**What this task involves:** Please repeat the part of the material below that opens with its first line and closes with the line containing "Action: coord(397,89)", including both of those lines.

▬▬▬▬▬▬

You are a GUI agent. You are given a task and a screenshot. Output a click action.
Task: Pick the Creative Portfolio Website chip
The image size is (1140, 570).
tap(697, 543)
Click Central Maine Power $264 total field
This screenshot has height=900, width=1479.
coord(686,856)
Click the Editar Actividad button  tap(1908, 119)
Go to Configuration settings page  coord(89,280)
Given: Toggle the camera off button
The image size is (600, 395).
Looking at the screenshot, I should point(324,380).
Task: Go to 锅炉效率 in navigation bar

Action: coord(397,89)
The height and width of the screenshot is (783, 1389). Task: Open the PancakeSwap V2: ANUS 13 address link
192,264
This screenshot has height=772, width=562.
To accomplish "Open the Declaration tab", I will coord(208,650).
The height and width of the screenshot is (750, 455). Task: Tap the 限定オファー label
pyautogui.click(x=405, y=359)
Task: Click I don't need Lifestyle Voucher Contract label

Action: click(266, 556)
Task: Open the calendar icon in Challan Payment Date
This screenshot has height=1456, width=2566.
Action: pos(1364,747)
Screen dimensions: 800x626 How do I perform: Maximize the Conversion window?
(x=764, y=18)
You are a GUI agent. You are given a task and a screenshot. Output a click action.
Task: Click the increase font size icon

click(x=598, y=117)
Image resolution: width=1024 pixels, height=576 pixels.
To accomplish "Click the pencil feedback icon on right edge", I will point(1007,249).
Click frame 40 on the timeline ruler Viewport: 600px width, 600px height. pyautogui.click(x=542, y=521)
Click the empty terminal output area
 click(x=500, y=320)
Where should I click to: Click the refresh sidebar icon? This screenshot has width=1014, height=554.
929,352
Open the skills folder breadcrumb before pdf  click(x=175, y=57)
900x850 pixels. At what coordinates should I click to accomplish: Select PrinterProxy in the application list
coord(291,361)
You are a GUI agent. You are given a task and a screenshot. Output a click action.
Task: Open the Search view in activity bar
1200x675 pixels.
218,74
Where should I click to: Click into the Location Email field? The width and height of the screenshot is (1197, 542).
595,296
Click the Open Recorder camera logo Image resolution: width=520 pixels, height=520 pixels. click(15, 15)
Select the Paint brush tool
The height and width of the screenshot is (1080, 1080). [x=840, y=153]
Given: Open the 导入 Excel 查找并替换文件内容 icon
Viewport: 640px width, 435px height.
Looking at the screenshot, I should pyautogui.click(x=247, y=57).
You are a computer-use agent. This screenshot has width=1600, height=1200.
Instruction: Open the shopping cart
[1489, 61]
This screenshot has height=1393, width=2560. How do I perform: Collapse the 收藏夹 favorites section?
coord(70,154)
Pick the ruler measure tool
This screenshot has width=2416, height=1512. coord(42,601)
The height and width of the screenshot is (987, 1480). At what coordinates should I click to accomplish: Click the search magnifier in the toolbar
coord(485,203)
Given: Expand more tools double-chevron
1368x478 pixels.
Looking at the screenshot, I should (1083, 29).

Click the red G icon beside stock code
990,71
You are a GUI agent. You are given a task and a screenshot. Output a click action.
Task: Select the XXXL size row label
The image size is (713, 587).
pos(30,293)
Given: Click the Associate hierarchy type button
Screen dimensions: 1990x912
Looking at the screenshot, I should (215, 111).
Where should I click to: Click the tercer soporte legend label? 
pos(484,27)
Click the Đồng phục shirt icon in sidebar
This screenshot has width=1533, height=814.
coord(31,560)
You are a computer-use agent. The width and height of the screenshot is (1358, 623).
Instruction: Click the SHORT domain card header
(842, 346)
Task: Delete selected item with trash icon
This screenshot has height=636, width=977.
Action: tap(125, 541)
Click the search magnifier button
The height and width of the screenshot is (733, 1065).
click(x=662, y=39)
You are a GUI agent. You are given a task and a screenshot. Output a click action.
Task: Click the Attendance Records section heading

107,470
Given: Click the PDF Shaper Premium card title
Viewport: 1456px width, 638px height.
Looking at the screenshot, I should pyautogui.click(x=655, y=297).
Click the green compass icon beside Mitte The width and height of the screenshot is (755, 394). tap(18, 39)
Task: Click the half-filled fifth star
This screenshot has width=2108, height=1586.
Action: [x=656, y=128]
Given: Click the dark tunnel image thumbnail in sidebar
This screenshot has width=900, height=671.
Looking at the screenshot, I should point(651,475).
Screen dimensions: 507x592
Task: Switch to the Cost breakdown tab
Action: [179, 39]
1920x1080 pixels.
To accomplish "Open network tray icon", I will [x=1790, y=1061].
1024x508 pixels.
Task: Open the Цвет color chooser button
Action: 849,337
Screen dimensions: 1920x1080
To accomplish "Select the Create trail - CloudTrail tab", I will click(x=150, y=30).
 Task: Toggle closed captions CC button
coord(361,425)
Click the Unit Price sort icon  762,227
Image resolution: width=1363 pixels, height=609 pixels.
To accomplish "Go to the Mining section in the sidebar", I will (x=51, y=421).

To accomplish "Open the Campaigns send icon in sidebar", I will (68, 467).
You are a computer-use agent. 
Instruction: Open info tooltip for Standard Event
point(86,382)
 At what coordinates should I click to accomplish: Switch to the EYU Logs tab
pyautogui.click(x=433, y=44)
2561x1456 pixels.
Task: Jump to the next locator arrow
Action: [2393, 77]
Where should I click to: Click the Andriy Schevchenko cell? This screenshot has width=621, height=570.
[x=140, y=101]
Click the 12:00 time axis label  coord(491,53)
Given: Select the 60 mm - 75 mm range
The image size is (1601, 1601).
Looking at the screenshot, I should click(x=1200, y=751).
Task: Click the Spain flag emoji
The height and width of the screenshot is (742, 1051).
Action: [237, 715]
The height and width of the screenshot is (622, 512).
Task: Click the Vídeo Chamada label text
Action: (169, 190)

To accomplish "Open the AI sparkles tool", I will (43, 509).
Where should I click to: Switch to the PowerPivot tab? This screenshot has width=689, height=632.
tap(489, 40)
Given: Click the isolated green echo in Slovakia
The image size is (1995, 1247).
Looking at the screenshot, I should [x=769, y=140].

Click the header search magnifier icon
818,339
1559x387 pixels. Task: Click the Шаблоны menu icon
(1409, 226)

▬▬▬▬▬▬

**Written answer:**
You are a GUI agent. You are given a task and a screenshot. Output a click action.
Task: Pick the Creative Portfolio Website chip
The image size is (1140, 570).
tap(697, 543)
Click Central Maine Power $264 total field
This screenshot has height=900, width=1479.
coord(686,856)
Click the Editar Actividad button  tap(1908, 119)
Go to Configuration settings page  coord(89,280)
Given: Toggle the camera off button
The image size is (600, 395).
Looking at the screenshot, I should point(324,380).
Task: Go to 锅炉效率 in navigation bar

Action: coord(397,89)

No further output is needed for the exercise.